И может, этот остерегающий знак достиг Гришиного сердца и разбудил прошлую память, ибо старик кочетом вскочил вдруг на решетчатые телдоса, покрывающие днище, потопал бахилами и из-под руки заозирался на белый свет.

– Ой, было похожено, ой, было похлебано морского рассола, – с опаской, полушепотом воскликнул Гриша Чирок, словно боялся слуха главного водяного хозяина. – Шторминушка-то падет, мать моя родненькая… Ой ты Боже, помилуй и прости, волосье-то дыбом. Не раз смертельная рубаха надевана, – суеверно добавил старик и низко поклонился на восток.

– Смотри мне, не накличь чего худого, – сурово одернул Сметанин.

– Да я все к тому. Фуражечку шибко жалко.

– Скупердяй, пожалел прошлогоднего снегу.

– У скупа не у нету – есть что взять, – смиренно отозвался Гриша. – Вы, Федор Степанович, от покойничка Мартынки Петенбурга худую похмычку взяли на соседа свой грех валить. Знаем мы такую моду, но правда свое возьмет.
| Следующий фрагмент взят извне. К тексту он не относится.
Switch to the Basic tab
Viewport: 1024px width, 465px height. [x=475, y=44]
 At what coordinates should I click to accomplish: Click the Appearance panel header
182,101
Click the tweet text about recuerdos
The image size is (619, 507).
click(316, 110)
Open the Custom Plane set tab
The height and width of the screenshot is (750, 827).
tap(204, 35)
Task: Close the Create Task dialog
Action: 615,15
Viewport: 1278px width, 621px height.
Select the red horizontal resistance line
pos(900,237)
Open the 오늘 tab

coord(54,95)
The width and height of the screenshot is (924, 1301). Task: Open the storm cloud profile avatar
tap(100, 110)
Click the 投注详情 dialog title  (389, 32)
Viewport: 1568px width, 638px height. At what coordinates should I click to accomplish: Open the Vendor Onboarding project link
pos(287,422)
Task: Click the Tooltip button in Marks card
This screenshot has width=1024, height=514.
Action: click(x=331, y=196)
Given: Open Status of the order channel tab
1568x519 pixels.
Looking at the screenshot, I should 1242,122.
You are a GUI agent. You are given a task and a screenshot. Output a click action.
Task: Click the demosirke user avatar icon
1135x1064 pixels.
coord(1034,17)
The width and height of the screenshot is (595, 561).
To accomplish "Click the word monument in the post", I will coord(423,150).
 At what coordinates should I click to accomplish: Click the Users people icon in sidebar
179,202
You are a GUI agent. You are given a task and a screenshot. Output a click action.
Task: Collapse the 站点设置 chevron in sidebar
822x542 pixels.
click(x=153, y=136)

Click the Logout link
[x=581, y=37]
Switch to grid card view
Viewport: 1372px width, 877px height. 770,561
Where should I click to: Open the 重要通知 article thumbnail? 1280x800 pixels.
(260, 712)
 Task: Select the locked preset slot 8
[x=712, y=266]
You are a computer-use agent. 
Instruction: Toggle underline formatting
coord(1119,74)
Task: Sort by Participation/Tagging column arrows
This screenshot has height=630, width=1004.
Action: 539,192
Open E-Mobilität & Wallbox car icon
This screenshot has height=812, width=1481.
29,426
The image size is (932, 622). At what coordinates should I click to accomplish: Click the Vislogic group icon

– Помрешь, дак кому все оставишь? – шел впоперечку Сметанин, со странным упорством домогаясь до старика. Бухгалтер сидел враскорячку, широкий, как поветные ворота, багровый с лица, кожаная квадратная шапчонка на затылке, и второй мясистый подбородок растекся по овчине воротника. С таким громко говорить опасно, не то перечить. – Кому оставишь, помрешь дак? – закричал Сметанин, строжась, но тут же отвернулся и подмигнул мотористу. Тот сутулился на корме, фуфайка наотпашку, все лицо обнаженное какое-то и выпуклое, ни мясинки, ни жиринки в нем, словно бы одну становую кость натуго обтянули малиновой кожей. Что-то нездешнее, нерусское таилось в обличье, хотя и вышел парень из местного коренного рода без всякой примеси. Да еще эти долгие волосы толстым засаленным крылом наотлет, русые, с легким житним отливом. – Чего он ерестится, ты не знаешь? – спрашивал Сметанин моториста и между тем черепушкой о бутылку позванивал, тормошил мужицкую, вина хватившую душу.

– Железно! – скалился Коля База. – На колхозе-то сидел, так наворовал.

– Ты, шшанок! – вскинулся дед. – А ну, подь сюда. Я тебе салазки сделаю.

– Чего он, с печки упал? – притворно обиделся Коля.

– Я сейчас упаду, шшанок. Он мне зубы показывает.

– Так его, Григорий Петрович. Распустилась молодежь. Ты его под микитки, – заводил Сметанин.

– Ша, папаша. Окупался раз? – лениво спросил Коля База, цепко глядя мимо старика. – И еще окупаю. Железно окупаю, хоть песок подмою.

– Шшанок, ну иди ко мне. Сейчас перетяну, чем поострей, – гоношисто вскинулся старик и зашарил под тулупом, будто бы искал нож.

– Коля, он ведь такой. Он перетянет… На, варнак, выпей лучше, – засмеялся Сметанин, протянул Грише кружку, и тот, закрасневшись моховым лицом, буркнул, вроде бы отмякая: «Пусть живет, шшанок, может, собакой станет». А бухгалтеру все не сиделось, он словно бы томился от тишины, плотно обнимавшей карбас, иль последняя бутылка вина смущала его, хотелось скорее прикончить ее и закруглить трапезу, чтобы греховно не думалось о питье. Он снова обвел всех сидельцев придирчивым взглядом, ища, к кому бы пристать. К Тяпуеву вязаться не хотелось, тот сидел сзади угрюмым сычом и мутно глядел эмалевыми глазами; с Колькой говорить опасался, тот скоро отбрехивается, а то и шутя обложит матерным словом; Тимофей Ланин сутулился на переднем уножье и вроде бы задремал, уставший от пустого зубоскальства; и только Гриша Чирок по-собачьи заглядывал Сметанину в лицо, и скобочка усов хитро вздрагивала, знать, к даровому вину ластился старик и боялся упустить чару.